REQUIREMENTS ▸ Reproduce every line of the items below word for word, with the pictures left out.

-- Start --

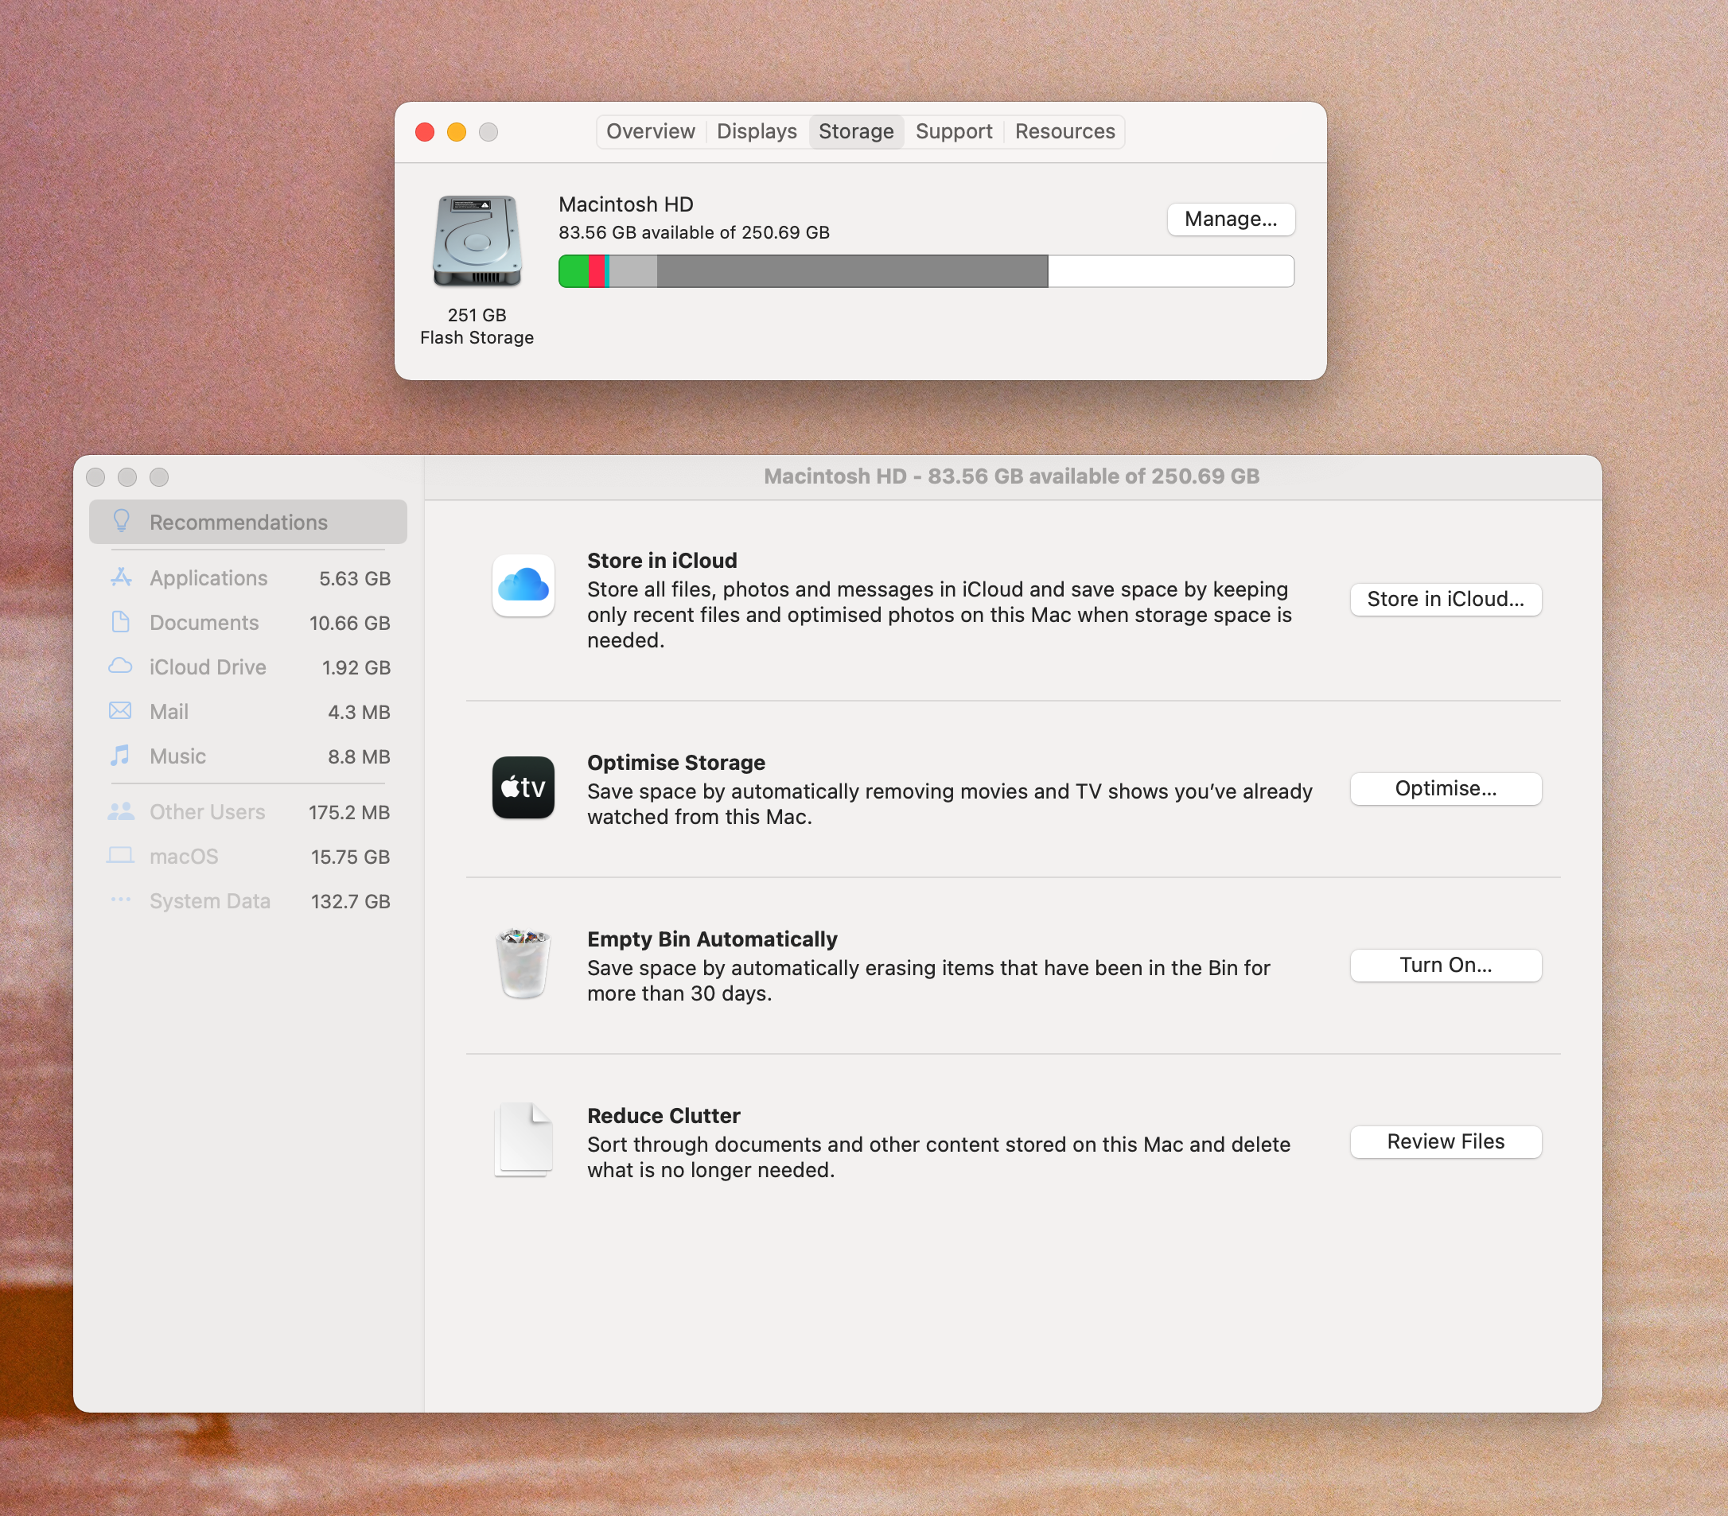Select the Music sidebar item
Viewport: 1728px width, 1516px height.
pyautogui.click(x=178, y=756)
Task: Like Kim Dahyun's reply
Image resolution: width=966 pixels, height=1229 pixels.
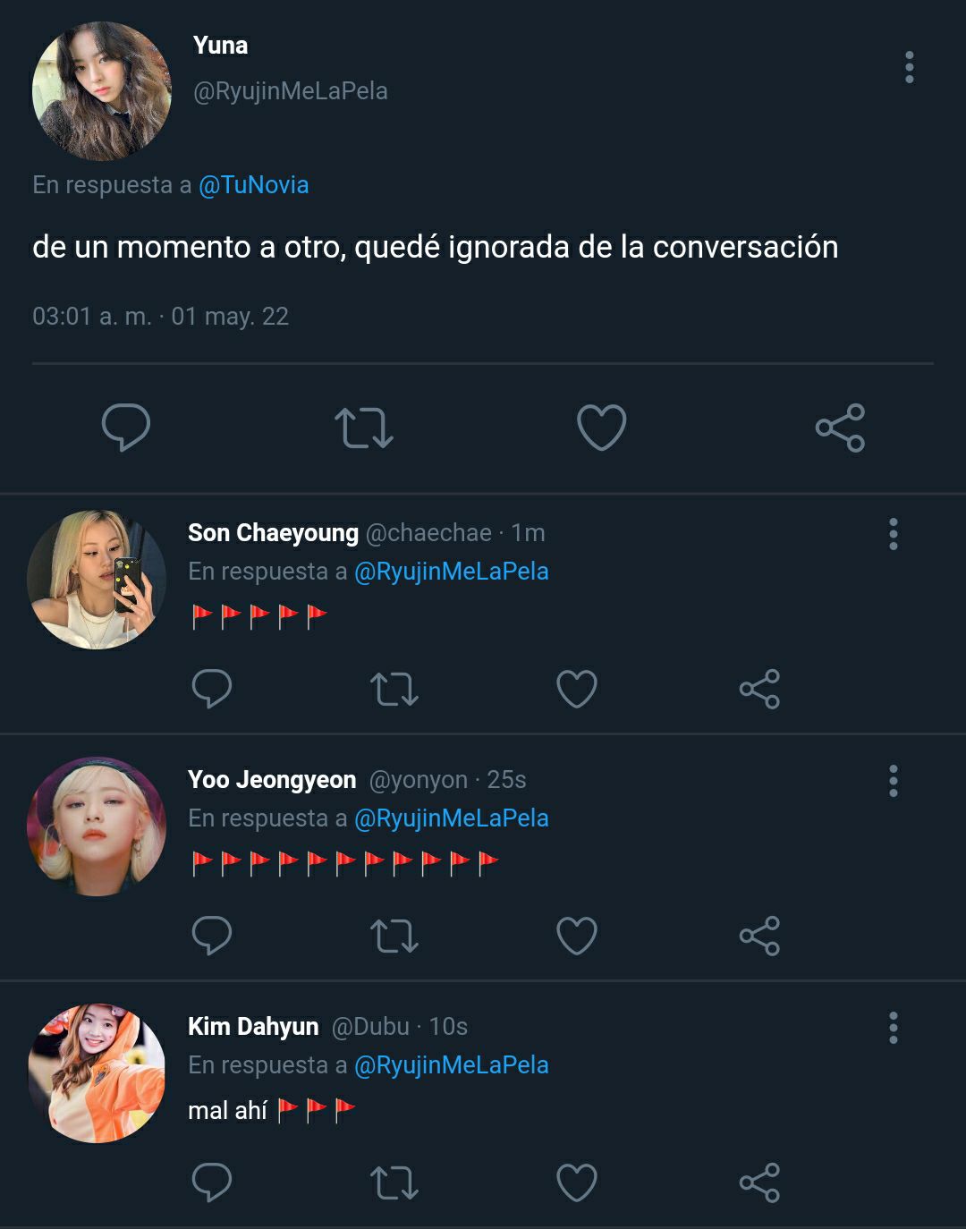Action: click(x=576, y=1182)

-- End --

TASK ANSWER ▸
Select the Music sidebar item
Viewport: 1728px width, 1516px height.
pyautogui.click(x=178, y=756)
Task: Like Kim Dahyun's reply
Image resolution: width=966 pixels, height=1229 pixels.
Action: click(x=576, y=1182)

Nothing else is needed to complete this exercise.